▶ The task
No line before the one holding "You are a computer-use" is wanted; restate word for word that line and all lines after it to the end of the entries, excluding pictures.

··· Given data ···

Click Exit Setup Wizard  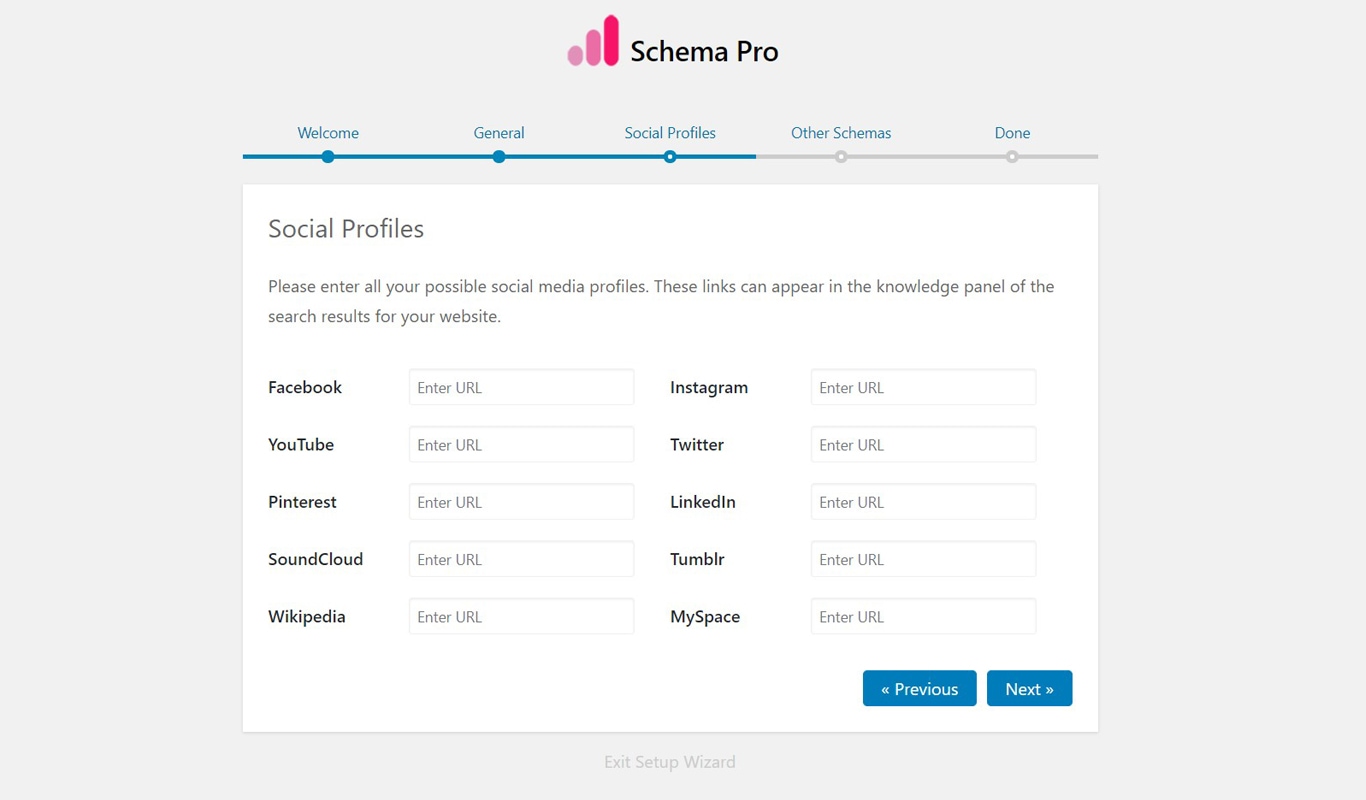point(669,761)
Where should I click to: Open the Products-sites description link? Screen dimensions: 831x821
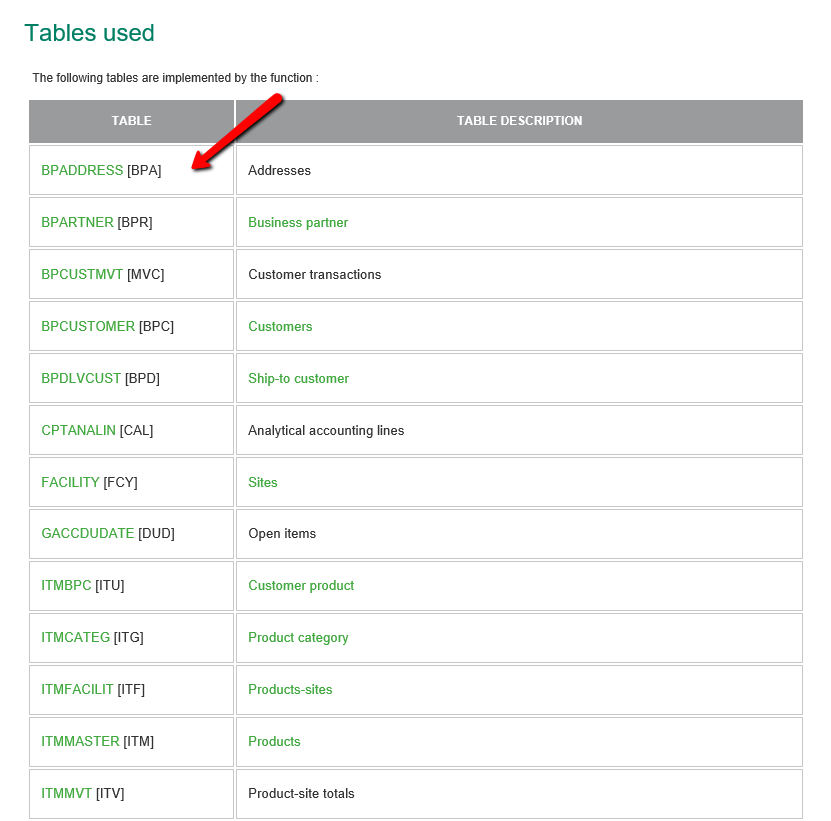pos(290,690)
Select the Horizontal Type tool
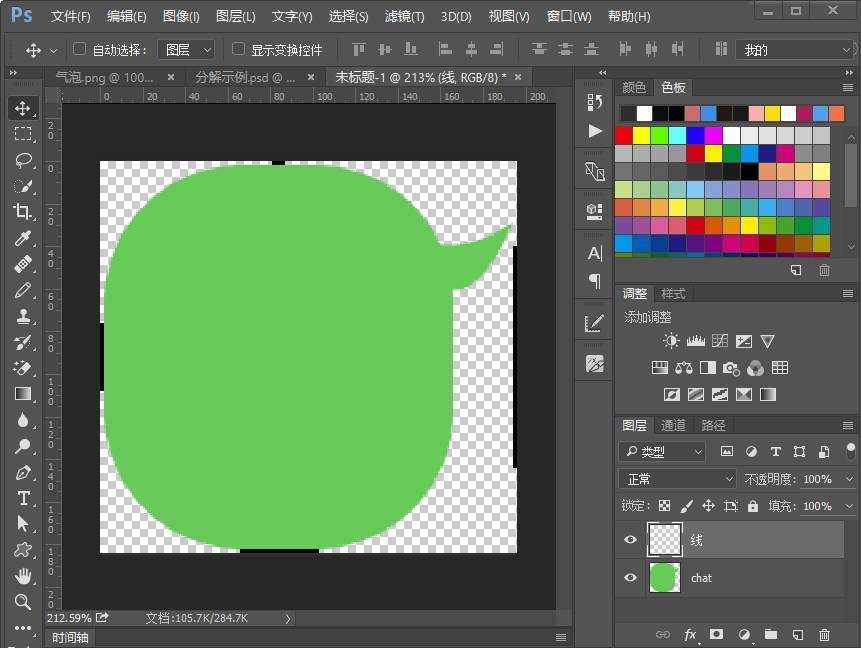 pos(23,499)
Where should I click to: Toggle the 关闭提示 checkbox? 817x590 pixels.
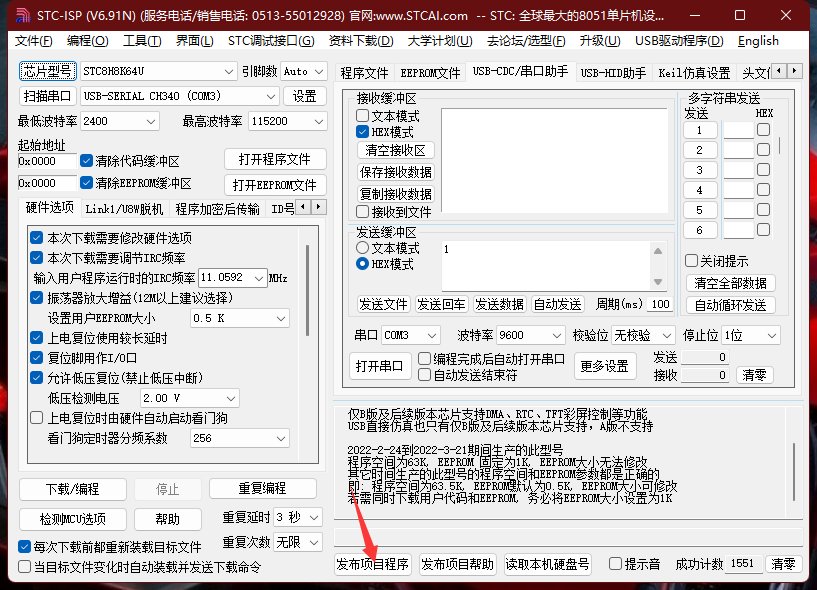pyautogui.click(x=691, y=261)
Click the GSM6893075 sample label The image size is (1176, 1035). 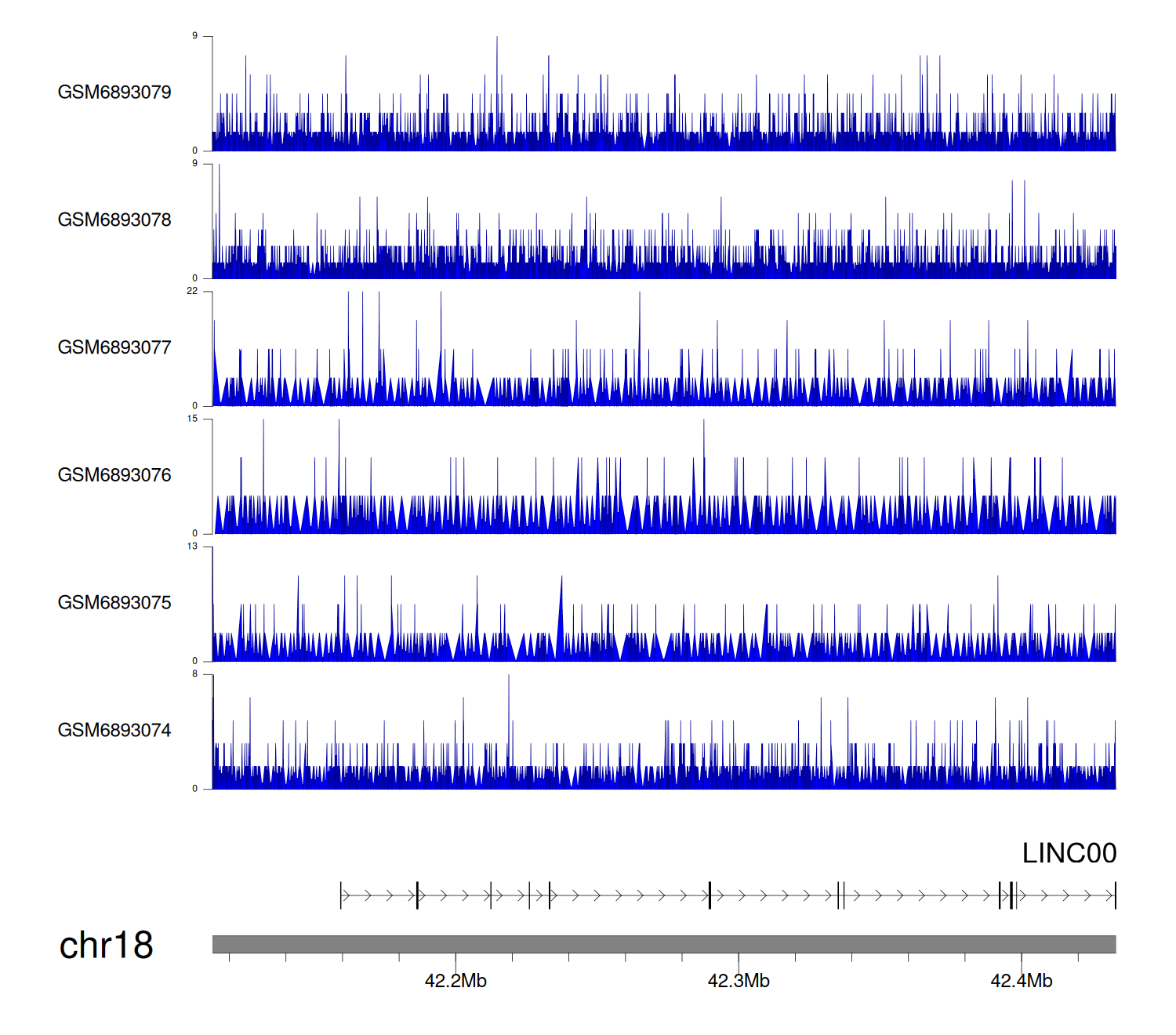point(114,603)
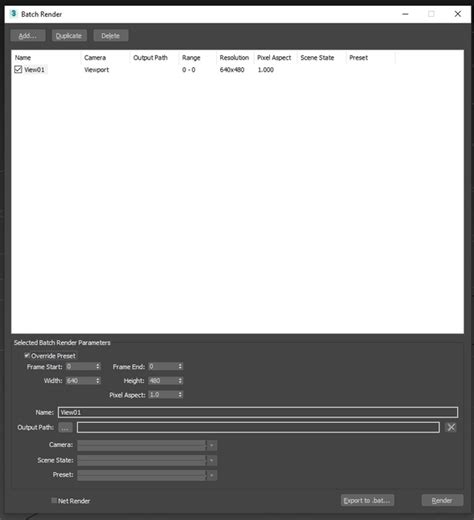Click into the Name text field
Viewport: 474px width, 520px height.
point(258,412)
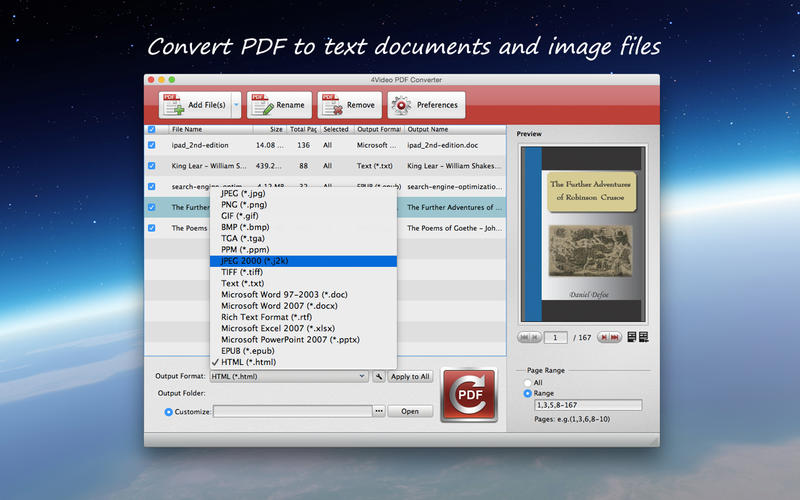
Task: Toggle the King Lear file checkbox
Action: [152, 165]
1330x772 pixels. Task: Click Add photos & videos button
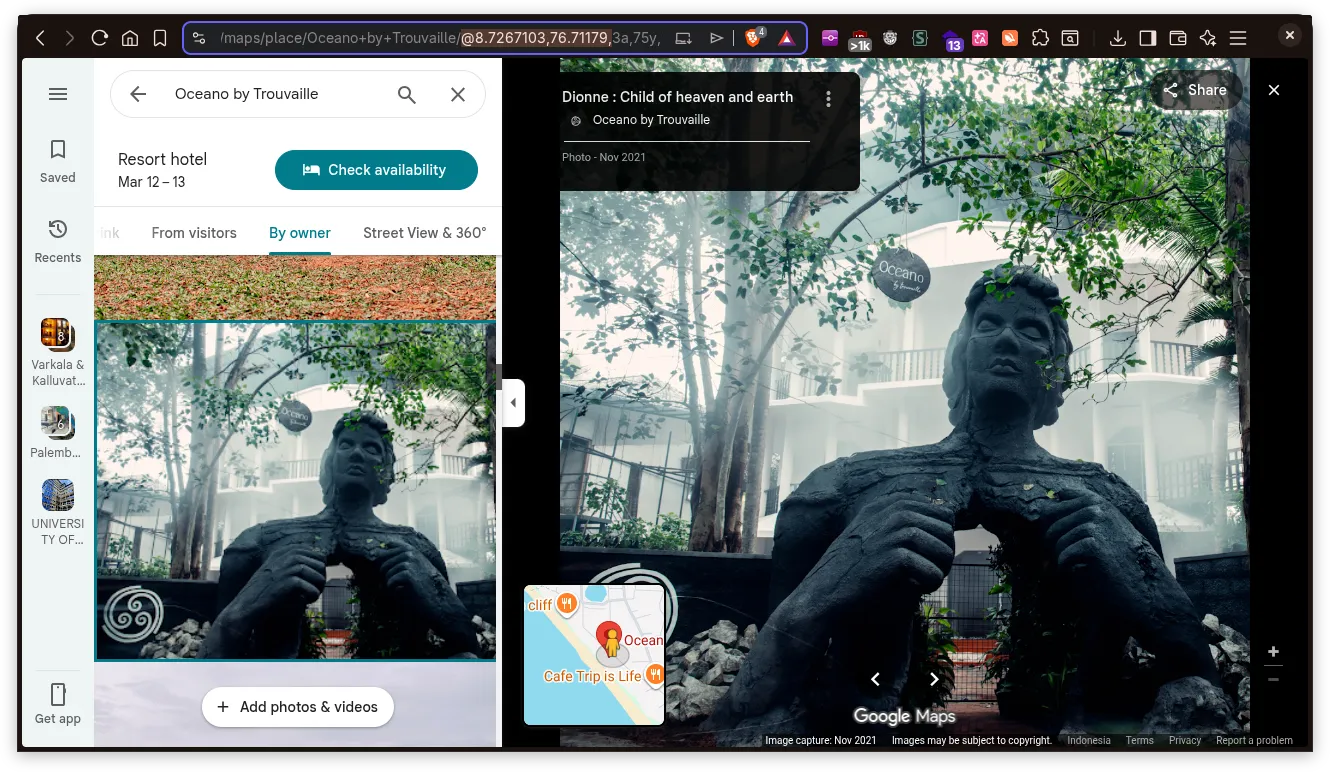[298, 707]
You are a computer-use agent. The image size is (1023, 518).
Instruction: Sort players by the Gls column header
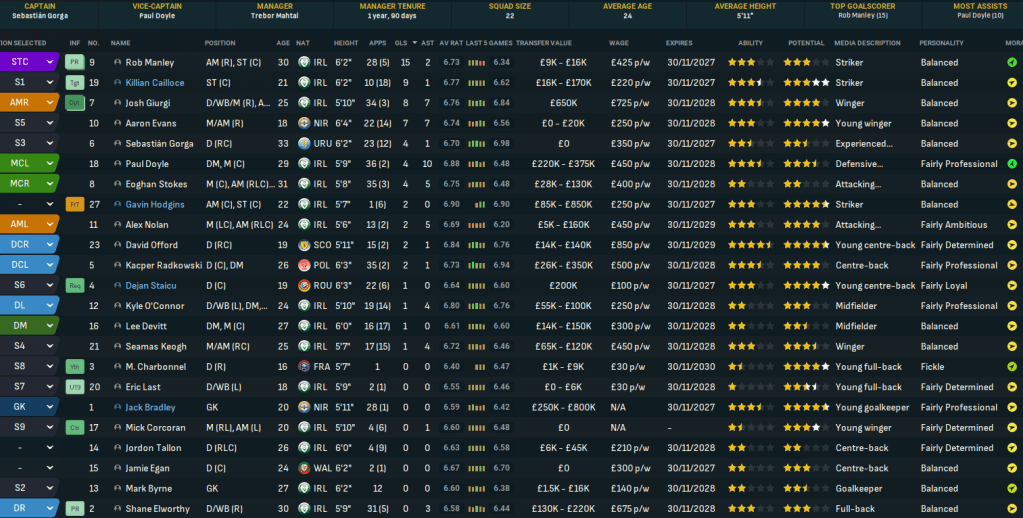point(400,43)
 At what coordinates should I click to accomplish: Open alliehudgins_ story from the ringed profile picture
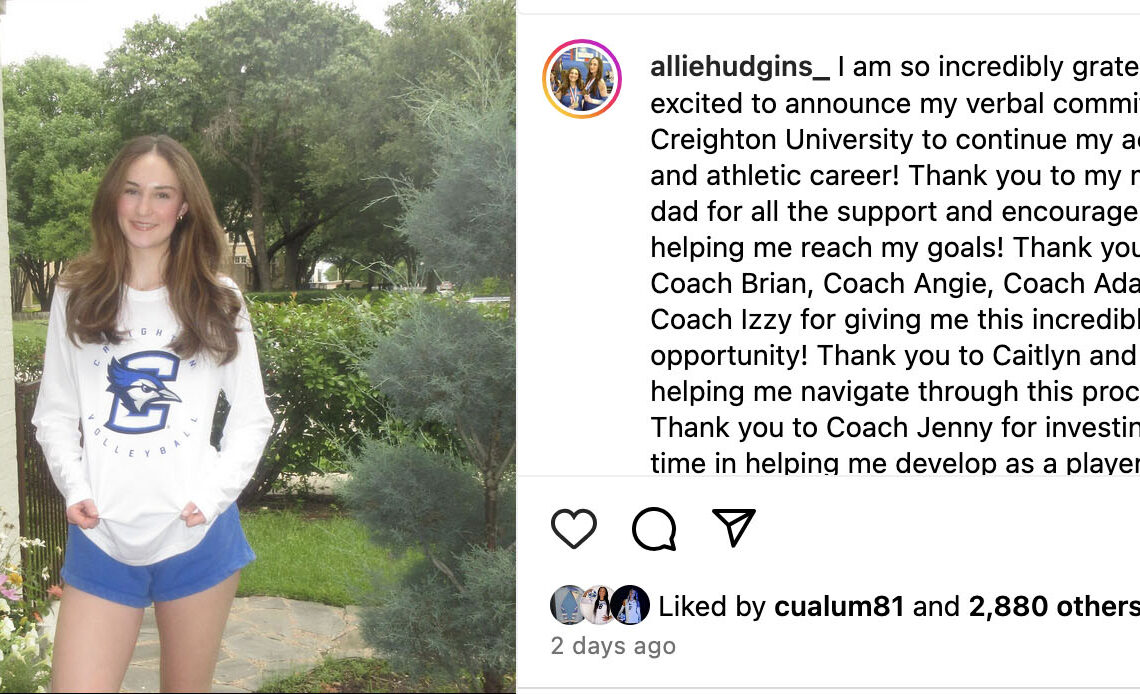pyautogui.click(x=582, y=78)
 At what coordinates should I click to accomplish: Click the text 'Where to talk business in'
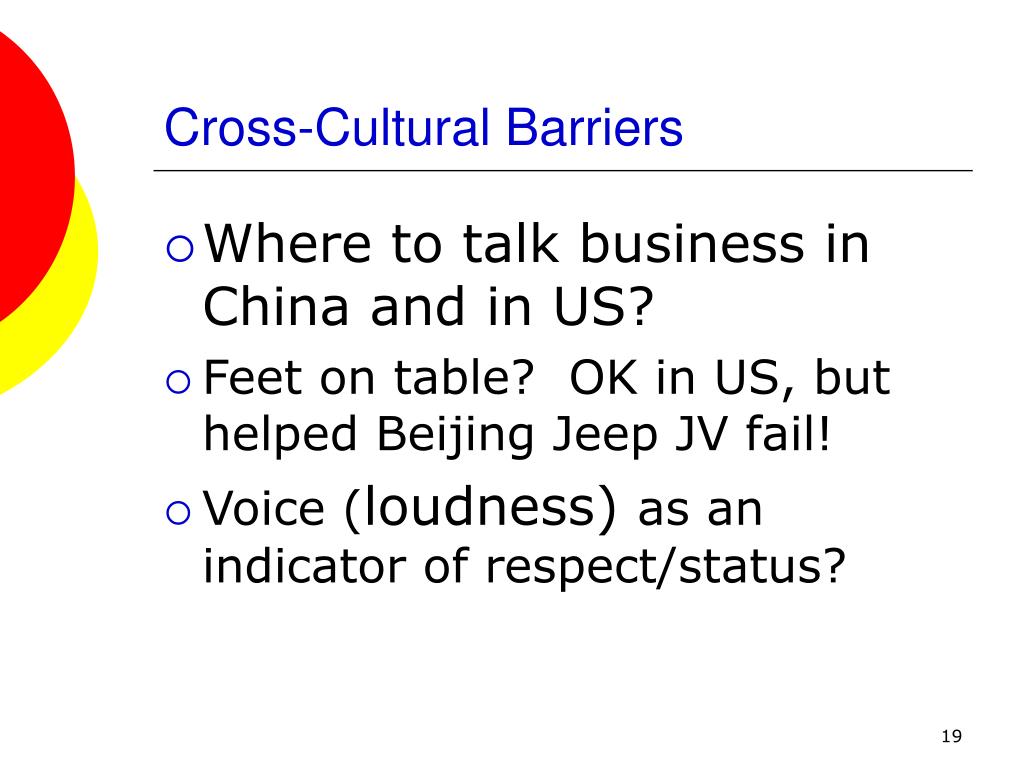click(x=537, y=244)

···

▶ Result below
You are a computer-use agent. The image size is (1023, 518).
Instruction: Sort players by the Gls column header
point(400,43)
 At what coordinates should I click to accomplish: Open alliehudgins_ story from the ringed profile picture
pyautogui.click(x=582, y=78)
 At what coordinates should I click to accomplish: Click the text 'Where to talk business in'
click(x=537, y=244)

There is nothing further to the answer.